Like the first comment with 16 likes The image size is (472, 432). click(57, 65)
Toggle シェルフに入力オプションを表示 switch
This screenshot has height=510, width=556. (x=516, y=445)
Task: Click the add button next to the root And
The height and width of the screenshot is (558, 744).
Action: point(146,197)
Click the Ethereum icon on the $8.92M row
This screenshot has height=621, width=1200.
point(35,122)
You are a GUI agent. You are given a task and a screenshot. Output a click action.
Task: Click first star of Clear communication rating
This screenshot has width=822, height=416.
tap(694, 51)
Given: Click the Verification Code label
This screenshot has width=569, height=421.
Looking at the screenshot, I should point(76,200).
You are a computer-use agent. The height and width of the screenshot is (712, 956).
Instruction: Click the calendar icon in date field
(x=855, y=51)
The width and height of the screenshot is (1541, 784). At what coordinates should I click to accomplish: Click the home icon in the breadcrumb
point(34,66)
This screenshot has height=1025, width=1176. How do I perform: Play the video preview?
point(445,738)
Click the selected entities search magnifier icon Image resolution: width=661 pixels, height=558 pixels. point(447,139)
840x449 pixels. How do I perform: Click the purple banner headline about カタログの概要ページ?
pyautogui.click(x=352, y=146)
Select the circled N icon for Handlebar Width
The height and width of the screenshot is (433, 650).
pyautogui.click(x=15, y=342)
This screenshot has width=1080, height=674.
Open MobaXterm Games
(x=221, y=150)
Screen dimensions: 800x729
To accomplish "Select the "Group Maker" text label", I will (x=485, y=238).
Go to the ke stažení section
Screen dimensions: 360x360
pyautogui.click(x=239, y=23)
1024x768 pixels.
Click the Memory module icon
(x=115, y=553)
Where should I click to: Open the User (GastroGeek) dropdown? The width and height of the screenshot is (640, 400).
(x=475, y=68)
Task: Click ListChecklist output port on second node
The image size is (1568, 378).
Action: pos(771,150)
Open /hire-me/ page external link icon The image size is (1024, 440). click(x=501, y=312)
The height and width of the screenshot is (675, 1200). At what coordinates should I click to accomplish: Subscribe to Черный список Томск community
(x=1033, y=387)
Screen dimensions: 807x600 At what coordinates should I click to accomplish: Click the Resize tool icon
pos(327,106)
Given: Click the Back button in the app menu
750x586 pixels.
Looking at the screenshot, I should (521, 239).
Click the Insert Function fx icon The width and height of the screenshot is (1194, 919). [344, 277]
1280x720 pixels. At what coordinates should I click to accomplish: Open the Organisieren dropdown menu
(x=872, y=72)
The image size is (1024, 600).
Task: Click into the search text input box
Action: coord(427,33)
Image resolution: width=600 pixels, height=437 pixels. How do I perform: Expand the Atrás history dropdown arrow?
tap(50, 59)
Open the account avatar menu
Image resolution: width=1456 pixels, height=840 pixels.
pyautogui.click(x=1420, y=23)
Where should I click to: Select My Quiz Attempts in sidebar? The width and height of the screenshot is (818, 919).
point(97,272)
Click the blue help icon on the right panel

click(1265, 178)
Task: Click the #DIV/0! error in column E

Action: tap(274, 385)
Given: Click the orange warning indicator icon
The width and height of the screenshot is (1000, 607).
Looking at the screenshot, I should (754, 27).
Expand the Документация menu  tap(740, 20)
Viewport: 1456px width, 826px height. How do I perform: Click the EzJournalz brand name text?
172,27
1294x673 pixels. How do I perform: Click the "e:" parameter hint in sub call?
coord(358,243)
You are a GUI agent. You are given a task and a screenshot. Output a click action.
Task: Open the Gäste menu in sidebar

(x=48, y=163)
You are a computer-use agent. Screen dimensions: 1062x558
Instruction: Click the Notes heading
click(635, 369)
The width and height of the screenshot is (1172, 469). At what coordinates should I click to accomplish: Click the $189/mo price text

■ **INSTRUCTIONS TO FOLLOW**
Retype all the data, keeping every character the same.

■ **RESULT BELOW**
Like the first comment with 16 likes The image size is (472, 432). click(57, 65)
Toggle シェルフに入力オプションを表示 switch
This screenshot has height=510, width=556. (x=516, y=445)
Task: Click the add button next to the root And
The height and width of the screenshot is (558, 744).
Action: point(146,197)
Click the Ethereum icon on the $8.92M row
This screenshot has height=621, width=1200.
point(35,122)
You are a GUI agent. You are given a task and a screenshot. Output a click action.
Task: Click first star of Clear communication rating
This screenshot has width=822, height=416.
tap(694, 51)
Given: Click the Verification Code label
This screenshot has width=569, height=421.
Looking at the screenshot, I should point(76,200).
You are a computer-use agent. The height and width of the screenshot is (712, 956).
Instruction: Click the calendar icon in date field
(x=855, y=51)
The width and height of the screenshot is (1541, 784). At what coordinates should I click to accomplish: Click the home icon in the breadcrumb
point(34,66)
This screenshot has height=1025, width=1176. How do I perform: Play the video preview?
point(445,738)
Click the selected entities search magnifier icon Image resolution: width=661 pixels, height=558 pixels. point(447,139)
840x449 pixels. How do I perform: Click the purple banner headline about カタログの概要ページ?
pyautogui.click(x=352, y=146)
Select the circled N icon for Handlebar Width
The height and width of the screenshot is (433, 650).
pyautogui.click(x=15, y=342)
This screenshot has width=1080, height=674.
Open MobaXterm Games
(x=221, y=150)
Screen dimensions: 800x729
To accomplish "Select the "Group Maker" text label", I will (x=485, y=238).
Go to the ke stažení section
Screen dimensions: 360x360
pyautogui.click(x=239, y=23)
1024x768 pixels.
Click the Memory module icon
(x=115, y=553)
Where should I click to: Open the User (GastroGeek) dropdown? The width and height of the screenshot is (640, 400).
(x=475, y=68)
Task: Click ListChecklist output port on second node
The image size is (1568, 378).
Action: pos(771,150)
Open /hire-me/ page external link icon The image size is (1024, 440). click(x=501, y=312)
The height and width of the screenshot is (675, 1200). At what coordinates should I click to accomplish: Subscribe to Черный список Томск community
(x=1033, y=387)
Screen dimensions: 807x600 At what coordinates should I click to accomplish: Click the Resize tool icon
pos(327,106)
Given: Click the Back button in the app menu
750x586 pixels.
Looking at the screenshot, I should (521, 239).
Click the Insert Function fx icon The width and height of the screenshot is (1194, 919). [344, 277]
1280x720 pixels. At what coordinates should I click to accomplish: Open the Organisieren dropdown menu
(x=872, y=72)
The image size is (1024, 600).
Task: Click into the search text input box
Action: coord(427,33)
Image resolution: width=600 pixels, height=437 pixels. How do I perform: Expand the Atrás history dropdown arrow?
tap(50, 59)
Open the account avatar menu
Image resolution: width=1456 pixels, height=840 pixels.
pyautogui.click(x=1420, y=23)
Where should I click to: Select My Quiz Attempts in sidebar? The width and height of the screenshot is (818, 919).
point(97,272)
Click the blue help icon on the right panel

click(1265, 178)
Task: Click the #DIV/0! error in column E

Action: tap(274, 385)
Given: Click the orange warning indicator icon
The width and height of the screenshot is (1000, 607).
Looking at the screenshot, I should (754, 27).
Expand the Документация menu  tap(740, 20)
Viewport: 1456px width, 826px height. How do I perform: Click the EzJournalz brand name text?
172,27
1294x673 pixels. How do I perform: Click the "e:" parameter hint in sub call?
coord(358,243)
You are a GUI agent. You are given a task and a screenshot. Output a click action.
Task: Open the Gäste menu in sidebar

(x=48, y=163)
You are a computer-use agent. Screen dimensions: 1062x558
Instruction: Click the Notes heading
click(635, 369)
The width and height of the screenshot is (1172, 469). At what coordinates should I click to accomplish: Click the $189/mo price text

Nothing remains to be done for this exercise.